Et, saisissant le bras de doña Hermosa, à peine remise de l’émotion terrible qu’elle venait d’éprouver, elle s’avança vers un des côtés du cercle.

Les Indiens hésitèrent un instant. Manuela étendit le bras avec un geste de suprême commandement : les sauvages, vaincus, s’écartèrent à droite et à gauche et lui livrèrent passage,

— Je me sens mourir ! murmura doña Hermosa.

— Courage ! lui dit Manuela à voix basse, nous sommes sauvées !

— Oh ! oh ! dit une voix goguenarde, que se passe-t-il donc ici ? et un homme se plaça devant les deux femmes en leur lançant un regard moqueur.

— L’amantzin ! murmurèrent les Indiens, et, rassurés par la présence de leur sorcier, ils se pressèrent de nouveau contre les prisonnières.

Manuela tressaillit intérieurement et sentit le désespoir s’emparer d’elle en voyant perdu le résultat de sa ruse ; cependant la courageuse femme voulut tenter un dernier effort.

— Le Wacondah aime les Indiens, dit-elle, c’est lui qui m’envoie vers l’amantzin des guerriers apaches.

— Ah ! répondit le sorcier d’un accent railleur, et que me veut-il ?

— Nul autre que toi ne doit l’entendre.

— Ooah ! dit l’amantzin en s’approchant de la vieille dame, sur l’épaule de laquelle il posa la main en la regardant fixement ; quelle preuve me donnes-tu de la mission dont t’a chargé l’esprit tout-puissant ?

— Veux-tu me sauver ? lui dit rapidement et à voix basse Na Manuela.

— C’est selon, répondit l’autre, dont les yeux étincelèrent, en se fixant sur la jeune fille, cela dépend d’elle.

Doña Hermosa réprima un geste de dégoût.

— Tiens, reprit Na Manuela en lui présentant les riches bracelets en or incrustés de perles fines qui ornaient ses bras.

— Och ! fit le sorcier en les cachant dans sa poitrine, c’est beau, que veut ma mère ?

— Être débarrassée de ces hommes d’abord.

— Et ensuite ?

— Délivre-nous premièrement.

— Il sera fait ainsi que tu le veux.

Les Indiens étaient restés immobiles, spectateurs impassibles de cette courte conversation, qu’ils n’avaient pu entendre ; le sorcier se tourna vers eux, et, leur montrant un visage bouleversé par la frayeur :

— Fuyez ! dit-il avec un accent terrible : cette femme porte un mauvais sort ; le Wacondah est irrité ; fuyez ! fuyez !

Les Indiens, que la présence seule de leur sorcier rassurait, le voyant en proie à cette terreur pour eux indéfinissable, se jetèrent les uns sur les autres et se dispersèrent de tous les côtés, sans en demander davantage.

Dès qu’ils eurent disparu derrière les toldos :

— Eh bien ! dit l’amantzin aux deux femmes, croyez-vous que je puisse vous protéger ?

— Oui, répondit Manuela, et je remercie mon père, il est aussi puissant qu’il est sage.

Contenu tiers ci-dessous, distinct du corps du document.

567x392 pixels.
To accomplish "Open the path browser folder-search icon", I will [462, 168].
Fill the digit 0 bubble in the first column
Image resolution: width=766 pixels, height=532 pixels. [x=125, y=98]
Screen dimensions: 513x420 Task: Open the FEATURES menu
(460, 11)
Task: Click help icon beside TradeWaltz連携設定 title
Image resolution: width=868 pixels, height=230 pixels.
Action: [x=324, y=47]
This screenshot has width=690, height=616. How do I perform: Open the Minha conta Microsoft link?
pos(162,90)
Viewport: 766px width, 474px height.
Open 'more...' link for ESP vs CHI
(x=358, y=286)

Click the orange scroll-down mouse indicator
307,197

Un sourire d’orgueil satisfait se dessina sur les lèvres minces du cauteleux Indien.

— Je puis me venger de ceux qui me trompent, dit-il.

— Aussi n’essaierai-je pas de tromper mon père, répondit la Mexicaine.

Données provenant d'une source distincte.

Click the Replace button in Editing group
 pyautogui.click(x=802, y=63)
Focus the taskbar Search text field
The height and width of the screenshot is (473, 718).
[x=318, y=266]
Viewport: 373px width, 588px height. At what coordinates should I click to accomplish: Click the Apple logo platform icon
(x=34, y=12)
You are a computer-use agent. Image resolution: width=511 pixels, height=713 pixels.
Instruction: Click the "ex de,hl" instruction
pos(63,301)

— D’où vient ma fille blanche ? demanda-t-il.

— De l’arche du premier homme, répondit-elle avec assurance en le regardant bien en face.

Le sorcier rougit.

— Ma fille a la langue fourchue du cougonar, dit-il, me prend-elle pour un iguane que l’on trompe comme une vieille femme ?

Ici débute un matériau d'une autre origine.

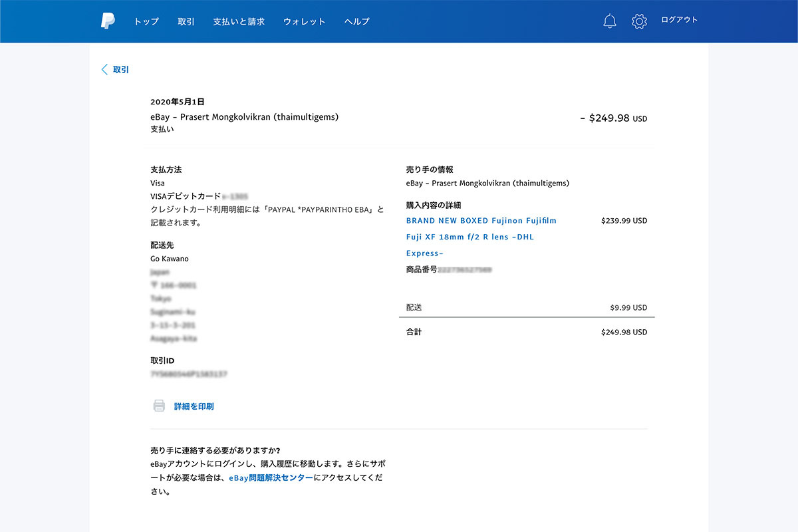Go to the トップ menu item
Screen dimensions: 798x532
(x=146, y=21)
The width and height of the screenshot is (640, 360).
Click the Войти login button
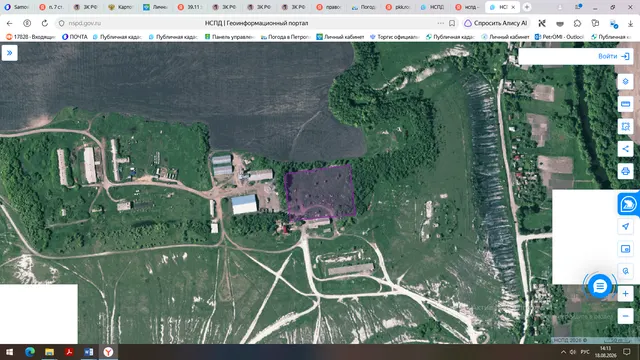[x=613, y=56]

— Voici un collier, dit-elle en présentant un riche collier de perles à l’Indien, que le Wacondah m’a remis pour l’homme inspiré des Apaches.

— Och ! fit le sorcier, ma mère ne peut pas mentir, elle est sage ; quel service puis-je encore lui rendre ? ajouta-t-il en envoyant, après y avoir jeté les yeux, le collier rejoindre les bracelets.

— Je veux que mon père me conduise au toldo du grand chef blanc qui combat dans les rangs des guerriers apaches.

— Ma fille désire parler au visage pâle ?

— Je le désire.

— Ce guerrier est un chef sage, recevra-t-il des femmes ?

— Que cela n’embarrasse pas mon père, il faut que cette nuit je parle au grand chef.

— Bon ! ma mère lui parlera, mais cette femme ? ajouta-t-il en désignant doña Hermosa.

— Cette femme, répondit Manuela, est une amie du Chat-Tigre, elle aussi est chargée d’une mission auprès du sachem.

Le sorcier secoua la tête.

— Les guerriers fileront la laine des vigognes, dit-il, puisque les femmes font la guerre et s’assoient au feu du conseil.

— Mon père se trompe, reprit la vieille dame, le sachem aime ma sœur.

— Non, répondit l’Indien.

— Voyons, dit la Mexicaine impatientée des tergiversations du sorcier, et craignant le retour de ses persécuteurs, mon père refuse-t-il de me conduire au toldo du grand chef ? Qu’il y prenne garde, il nous attend.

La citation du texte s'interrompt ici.